Thankfully this period of Victorian nannyesque insanity only lasted a few days, or rather, a few long, horrible evenings racked with hysterical screams (Cavebabe) and pitiful whimpers (Caveboy). It hit me that, with their father away, and a great many complicated adult emotions lurking under the playdough exterior of family life, there was ultimately nothing more awful in this world than a heartbroken kid. Anything that eases that heartache is worth a try, even if it does give me bruises on the shoulder (how??) or broken nights (argh) or long evenings curled up with my beloveds telling stories in bed (hold on, is this the same sentence?)
There was one piece of advice which had stuck in my head from recently reading Faber and Mazlish’s How to Talk So Kids Listen and Listen So Kids Talk: acknowledging a howling child’s fury/sadness/jealousy will help them deal with it, but if it’s still causing turbulence, grant them their wish in fantasy. Tell them you wish you could fix that biscuit with edible glue and make it complete again, and then go and buy a huge box full of biscuits and shower them over their head until they could never imagine a broken biscuit again.
It might sound dubious, but this approach strangely seems to work. Perhaps it’s because the tangible world for a child is so quick to merge with an imagined one, so that merely thinking about all the amazing things they could do is just as good as actually doing them – perhaps even better (no car trips, disappointments, broken bones).
So, tuning into a screamingly obvious vibe from my son, I asked him if he wished we could send Rosa away for a bit, have a day just for ourselves, and of course he said yes. What would we do on this day? I began to have a wild fantasy about taking him out to a restaurant and the cinema, which was admittedly more my own fantasy than his, but his ideas were all so sweetly prosaic: dig in the sandpit, play with his pulley and bucket, buy a wheelbarrow.
Just wishing we had a day to do all those things together, an acute tension broke between us, and we were back within our old bond, Rosa Nour asleep at last on the other side of the bed, out of his sight. The tenderness invoked, the devoutness with which we codesigned our imaginary day together, made it feel quite prayer-like, and I was reminded of the hadith of the Prophet Muhammad (s.) that even imagining how one might distribute charity is rewarded with the same blessings as actually giving that charity.

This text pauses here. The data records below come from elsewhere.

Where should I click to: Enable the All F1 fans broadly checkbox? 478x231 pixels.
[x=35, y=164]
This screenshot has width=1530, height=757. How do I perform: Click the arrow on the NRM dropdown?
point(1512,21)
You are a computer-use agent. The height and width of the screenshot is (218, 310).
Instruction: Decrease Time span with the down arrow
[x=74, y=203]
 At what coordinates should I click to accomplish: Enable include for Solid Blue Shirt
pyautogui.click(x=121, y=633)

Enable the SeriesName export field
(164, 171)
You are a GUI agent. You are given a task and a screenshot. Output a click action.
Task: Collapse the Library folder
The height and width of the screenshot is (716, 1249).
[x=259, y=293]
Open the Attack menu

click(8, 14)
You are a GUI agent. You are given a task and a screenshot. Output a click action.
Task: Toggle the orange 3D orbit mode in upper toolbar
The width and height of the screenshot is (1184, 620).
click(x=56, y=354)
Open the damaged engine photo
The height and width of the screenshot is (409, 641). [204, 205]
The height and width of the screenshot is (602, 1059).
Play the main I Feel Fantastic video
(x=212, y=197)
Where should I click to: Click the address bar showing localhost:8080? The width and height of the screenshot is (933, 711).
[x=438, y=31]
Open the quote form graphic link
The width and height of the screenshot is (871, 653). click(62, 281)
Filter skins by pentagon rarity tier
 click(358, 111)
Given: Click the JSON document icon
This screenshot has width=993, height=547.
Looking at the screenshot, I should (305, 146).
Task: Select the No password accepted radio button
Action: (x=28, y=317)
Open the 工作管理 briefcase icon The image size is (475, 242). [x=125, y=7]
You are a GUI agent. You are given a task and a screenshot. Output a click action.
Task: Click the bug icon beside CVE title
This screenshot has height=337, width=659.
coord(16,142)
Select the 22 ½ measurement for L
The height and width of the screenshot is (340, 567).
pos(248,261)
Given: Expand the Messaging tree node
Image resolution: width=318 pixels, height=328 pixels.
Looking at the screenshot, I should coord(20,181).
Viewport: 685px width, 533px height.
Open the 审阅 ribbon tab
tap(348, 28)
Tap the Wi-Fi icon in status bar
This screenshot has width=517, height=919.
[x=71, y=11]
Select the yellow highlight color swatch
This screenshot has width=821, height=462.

He fell asleep almost immediately, mumbling something about not taking apples to the beach, and I went to hang out my laundry under a beaming great moon, and took stock of my own wishes and prayers, or cynical forgetfulness of them. It seems I have forgotten how to wish for something in that young, fervent way, so strongly that there can be no doubt that something will come of it.
Tonight was also the first night that my son twigged what it meant to pray for someone, to wish them well from afar in the belief that somehow it had a effect greater than simply making us feel better. I wonder, then, if praying is something that comes easily to children. Even more, it make us children again. It evokes that plasticity by which anything can be brought out from a passionate daydream into reality.
The Great If Only is, in truth, a Glorious Could Be.